Parce que, précisément, l’ouvrage prend naissance dans une histoire d’amour contrariée, entre personnages décalés et tourmentés (au point de tutoyer la folie) auxquels on s’attache ou que l’on rejette ; histoire qui plongera ces derniers dans une névrose qui les mènera, au bout du compte, sur les chemins de la vengeance et de l’endoctrinement.

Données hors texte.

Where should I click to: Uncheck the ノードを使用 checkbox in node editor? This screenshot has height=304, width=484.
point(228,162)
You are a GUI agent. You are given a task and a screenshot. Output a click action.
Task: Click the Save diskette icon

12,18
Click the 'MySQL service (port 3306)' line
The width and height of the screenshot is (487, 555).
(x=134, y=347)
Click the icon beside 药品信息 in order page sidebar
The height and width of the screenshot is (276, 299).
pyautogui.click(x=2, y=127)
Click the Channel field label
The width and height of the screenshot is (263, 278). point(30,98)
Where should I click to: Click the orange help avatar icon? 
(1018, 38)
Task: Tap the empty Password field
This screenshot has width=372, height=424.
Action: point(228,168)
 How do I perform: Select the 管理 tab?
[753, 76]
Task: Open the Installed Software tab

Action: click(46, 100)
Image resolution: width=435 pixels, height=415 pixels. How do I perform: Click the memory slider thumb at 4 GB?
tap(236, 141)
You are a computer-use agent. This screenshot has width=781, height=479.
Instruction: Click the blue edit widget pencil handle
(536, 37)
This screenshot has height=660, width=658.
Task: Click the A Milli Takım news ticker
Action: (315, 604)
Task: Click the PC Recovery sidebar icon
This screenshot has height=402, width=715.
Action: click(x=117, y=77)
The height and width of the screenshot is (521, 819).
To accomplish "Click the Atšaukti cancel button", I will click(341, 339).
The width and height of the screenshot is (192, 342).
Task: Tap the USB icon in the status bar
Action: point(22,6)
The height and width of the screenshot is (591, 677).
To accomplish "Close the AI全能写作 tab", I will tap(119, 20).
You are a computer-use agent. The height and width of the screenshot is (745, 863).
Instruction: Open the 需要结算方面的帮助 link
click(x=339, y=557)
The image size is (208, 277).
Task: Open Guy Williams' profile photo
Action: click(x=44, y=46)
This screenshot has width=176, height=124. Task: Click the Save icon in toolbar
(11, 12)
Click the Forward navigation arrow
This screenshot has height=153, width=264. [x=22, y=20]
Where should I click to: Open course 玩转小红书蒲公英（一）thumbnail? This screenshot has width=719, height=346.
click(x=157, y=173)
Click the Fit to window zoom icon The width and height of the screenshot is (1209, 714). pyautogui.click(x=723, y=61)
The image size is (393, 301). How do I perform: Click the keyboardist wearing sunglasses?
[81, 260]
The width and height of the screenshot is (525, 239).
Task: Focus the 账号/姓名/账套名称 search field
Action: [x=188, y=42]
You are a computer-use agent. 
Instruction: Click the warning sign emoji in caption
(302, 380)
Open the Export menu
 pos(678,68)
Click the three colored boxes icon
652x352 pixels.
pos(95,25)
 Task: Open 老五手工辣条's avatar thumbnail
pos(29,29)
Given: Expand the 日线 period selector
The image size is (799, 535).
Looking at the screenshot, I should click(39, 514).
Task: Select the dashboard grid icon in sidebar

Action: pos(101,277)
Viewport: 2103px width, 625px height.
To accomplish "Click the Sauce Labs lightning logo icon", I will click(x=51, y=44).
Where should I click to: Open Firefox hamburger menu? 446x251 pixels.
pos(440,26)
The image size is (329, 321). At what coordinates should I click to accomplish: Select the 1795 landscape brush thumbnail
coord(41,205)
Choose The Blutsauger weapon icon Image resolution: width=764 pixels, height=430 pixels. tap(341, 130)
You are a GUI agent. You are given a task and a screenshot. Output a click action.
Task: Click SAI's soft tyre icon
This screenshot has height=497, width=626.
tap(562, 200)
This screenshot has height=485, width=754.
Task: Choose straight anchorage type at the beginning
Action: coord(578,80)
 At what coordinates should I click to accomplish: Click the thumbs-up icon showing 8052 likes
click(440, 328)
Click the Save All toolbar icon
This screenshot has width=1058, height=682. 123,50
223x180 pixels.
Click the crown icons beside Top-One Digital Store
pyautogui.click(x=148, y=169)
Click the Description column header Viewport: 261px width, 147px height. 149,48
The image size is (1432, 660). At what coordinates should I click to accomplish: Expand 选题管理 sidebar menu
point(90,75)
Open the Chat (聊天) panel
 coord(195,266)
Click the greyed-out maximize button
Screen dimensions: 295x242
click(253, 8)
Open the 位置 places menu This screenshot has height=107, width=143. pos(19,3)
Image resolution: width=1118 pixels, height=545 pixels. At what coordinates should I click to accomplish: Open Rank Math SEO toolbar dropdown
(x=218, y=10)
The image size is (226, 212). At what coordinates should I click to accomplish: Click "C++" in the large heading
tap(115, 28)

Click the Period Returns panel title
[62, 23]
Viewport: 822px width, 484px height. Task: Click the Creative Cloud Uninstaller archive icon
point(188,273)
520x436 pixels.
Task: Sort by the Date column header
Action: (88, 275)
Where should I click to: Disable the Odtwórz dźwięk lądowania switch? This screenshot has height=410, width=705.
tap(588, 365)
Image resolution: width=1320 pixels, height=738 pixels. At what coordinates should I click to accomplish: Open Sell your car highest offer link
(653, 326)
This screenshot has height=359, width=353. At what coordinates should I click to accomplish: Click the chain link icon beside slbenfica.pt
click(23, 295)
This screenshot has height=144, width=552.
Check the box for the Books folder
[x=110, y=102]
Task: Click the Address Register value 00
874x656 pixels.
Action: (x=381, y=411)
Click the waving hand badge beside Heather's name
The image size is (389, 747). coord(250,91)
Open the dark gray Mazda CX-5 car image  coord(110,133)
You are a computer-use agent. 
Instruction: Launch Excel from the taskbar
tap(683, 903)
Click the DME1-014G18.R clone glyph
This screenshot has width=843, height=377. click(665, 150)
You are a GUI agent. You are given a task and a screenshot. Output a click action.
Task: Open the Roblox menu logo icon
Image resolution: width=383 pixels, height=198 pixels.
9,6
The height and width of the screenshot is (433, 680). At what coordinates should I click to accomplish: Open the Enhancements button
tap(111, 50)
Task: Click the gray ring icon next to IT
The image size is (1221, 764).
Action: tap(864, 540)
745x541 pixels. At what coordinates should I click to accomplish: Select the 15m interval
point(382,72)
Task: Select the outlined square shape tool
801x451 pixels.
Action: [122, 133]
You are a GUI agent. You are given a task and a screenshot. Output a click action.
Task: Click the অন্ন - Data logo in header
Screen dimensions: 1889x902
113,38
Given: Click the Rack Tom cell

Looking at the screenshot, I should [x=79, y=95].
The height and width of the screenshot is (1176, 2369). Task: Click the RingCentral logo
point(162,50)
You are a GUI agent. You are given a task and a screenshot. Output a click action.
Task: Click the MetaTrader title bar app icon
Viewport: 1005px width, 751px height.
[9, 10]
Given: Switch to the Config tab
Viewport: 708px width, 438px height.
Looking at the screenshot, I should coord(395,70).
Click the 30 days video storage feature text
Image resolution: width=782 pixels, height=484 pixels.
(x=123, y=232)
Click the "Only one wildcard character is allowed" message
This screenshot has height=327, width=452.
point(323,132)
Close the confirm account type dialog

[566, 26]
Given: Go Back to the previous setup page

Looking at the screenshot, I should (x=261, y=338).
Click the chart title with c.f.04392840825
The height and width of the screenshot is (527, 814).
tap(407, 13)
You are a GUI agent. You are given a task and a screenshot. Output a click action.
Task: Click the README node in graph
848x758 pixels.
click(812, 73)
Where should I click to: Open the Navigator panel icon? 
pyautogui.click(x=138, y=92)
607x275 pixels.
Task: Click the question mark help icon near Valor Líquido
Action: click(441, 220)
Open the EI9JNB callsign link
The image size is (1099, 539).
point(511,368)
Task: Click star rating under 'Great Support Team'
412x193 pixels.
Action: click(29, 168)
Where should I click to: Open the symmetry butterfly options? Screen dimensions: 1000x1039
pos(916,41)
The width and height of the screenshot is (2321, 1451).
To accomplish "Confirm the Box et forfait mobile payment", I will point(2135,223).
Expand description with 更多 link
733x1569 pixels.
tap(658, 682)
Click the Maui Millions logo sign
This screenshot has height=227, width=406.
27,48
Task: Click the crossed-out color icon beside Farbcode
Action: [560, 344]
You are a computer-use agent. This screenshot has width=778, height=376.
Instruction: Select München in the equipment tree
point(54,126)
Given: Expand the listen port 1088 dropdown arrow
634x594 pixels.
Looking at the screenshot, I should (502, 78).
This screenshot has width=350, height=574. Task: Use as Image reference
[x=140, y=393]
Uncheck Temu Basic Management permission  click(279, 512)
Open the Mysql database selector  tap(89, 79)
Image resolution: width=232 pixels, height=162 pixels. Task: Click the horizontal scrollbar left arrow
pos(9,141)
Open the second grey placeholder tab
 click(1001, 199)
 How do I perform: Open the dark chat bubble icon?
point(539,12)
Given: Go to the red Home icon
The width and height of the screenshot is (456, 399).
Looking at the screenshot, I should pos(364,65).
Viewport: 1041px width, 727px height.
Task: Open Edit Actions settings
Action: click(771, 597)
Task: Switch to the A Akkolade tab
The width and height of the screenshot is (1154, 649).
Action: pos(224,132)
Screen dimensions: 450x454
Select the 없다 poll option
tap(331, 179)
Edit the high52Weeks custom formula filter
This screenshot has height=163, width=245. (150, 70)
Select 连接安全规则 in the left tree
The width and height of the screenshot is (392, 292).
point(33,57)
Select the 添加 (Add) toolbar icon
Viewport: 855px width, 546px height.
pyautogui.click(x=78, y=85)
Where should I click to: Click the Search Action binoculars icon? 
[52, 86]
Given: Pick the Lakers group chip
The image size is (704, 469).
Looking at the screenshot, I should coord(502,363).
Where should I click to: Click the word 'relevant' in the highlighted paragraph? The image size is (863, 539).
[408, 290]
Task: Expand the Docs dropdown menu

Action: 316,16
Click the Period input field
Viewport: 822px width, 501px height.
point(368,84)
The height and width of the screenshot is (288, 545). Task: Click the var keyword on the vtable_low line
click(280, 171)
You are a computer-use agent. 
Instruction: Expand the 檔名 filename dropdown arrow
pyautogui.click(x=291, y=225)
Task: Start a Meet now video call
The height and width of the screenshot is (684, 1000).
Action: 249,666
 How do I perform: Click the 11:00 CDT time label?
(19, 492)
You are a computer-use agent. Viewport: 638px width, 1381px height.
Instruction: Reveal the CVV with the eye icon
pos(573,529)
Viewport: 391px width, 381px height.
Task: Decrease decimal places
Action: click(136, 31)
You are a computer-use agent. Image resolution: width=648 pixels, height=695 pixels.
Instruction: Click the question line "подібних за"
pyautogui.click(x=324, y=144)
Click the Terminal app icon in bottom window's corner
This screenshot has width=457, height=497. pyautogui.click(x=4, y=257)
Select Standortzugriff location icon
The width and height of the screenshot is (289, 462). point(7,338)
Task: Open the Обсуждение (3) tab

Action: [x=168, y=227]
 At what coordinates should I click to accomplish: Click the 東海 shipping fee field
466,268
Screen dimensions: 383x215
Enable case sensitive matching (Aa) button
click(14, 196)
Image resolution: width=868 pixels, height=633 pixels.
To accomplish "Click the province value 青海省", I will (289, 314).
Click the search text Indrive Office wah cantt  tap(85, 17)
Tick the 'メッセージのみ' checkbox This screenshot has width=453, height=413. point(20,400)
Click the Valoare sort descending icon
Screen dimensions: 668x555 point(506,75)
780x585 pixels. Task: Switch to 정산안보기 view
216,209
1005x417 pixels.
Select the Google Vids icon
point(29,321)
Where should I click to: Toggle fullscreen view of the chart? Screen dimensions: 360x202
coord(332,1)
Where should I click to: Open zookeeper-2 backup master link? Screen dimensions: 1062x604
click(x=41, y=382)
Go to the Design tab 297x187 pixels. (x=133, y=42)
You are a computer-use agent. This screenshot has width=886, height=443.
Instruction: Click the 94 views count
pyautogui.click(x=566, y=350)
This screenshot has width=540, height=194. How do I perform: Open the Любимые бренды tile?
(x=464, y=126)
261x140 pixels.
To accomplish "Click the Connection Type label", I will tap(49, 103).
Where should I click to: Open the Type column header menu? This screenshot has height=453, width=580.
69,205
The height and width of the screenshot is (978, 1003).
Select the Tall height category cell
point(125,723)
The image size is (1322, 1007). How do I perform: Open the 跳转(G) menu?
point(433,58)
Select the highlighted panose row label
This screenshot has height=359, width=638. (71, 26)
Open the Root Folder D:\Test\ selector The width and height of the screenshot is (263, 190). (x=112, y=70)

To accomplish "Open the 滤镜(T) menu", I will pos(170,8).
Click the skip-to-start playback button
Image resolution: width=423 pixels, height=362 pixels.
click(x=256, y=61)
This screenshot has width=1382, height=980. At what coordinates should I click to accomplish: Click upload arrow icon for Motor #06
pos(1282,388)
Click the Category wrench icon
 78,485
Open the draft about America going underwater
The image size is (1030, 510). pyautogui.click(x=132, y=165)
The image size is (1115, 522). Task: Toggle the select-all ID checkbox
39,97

Le tout, dans un décor exotique – l’Australie profonde – sec et étouffant (sauf lorsque l’eau envahit tout), coloré à en devenir criard (sauf lorsque la nuit tombe sur les contre-vérités qui construisent et animent les personnages) et poussiéreux. En bref : une auteure qui se confirme avec talent ; un troisième roman réussi ; la promesse probable d’un bel avenir éditorial.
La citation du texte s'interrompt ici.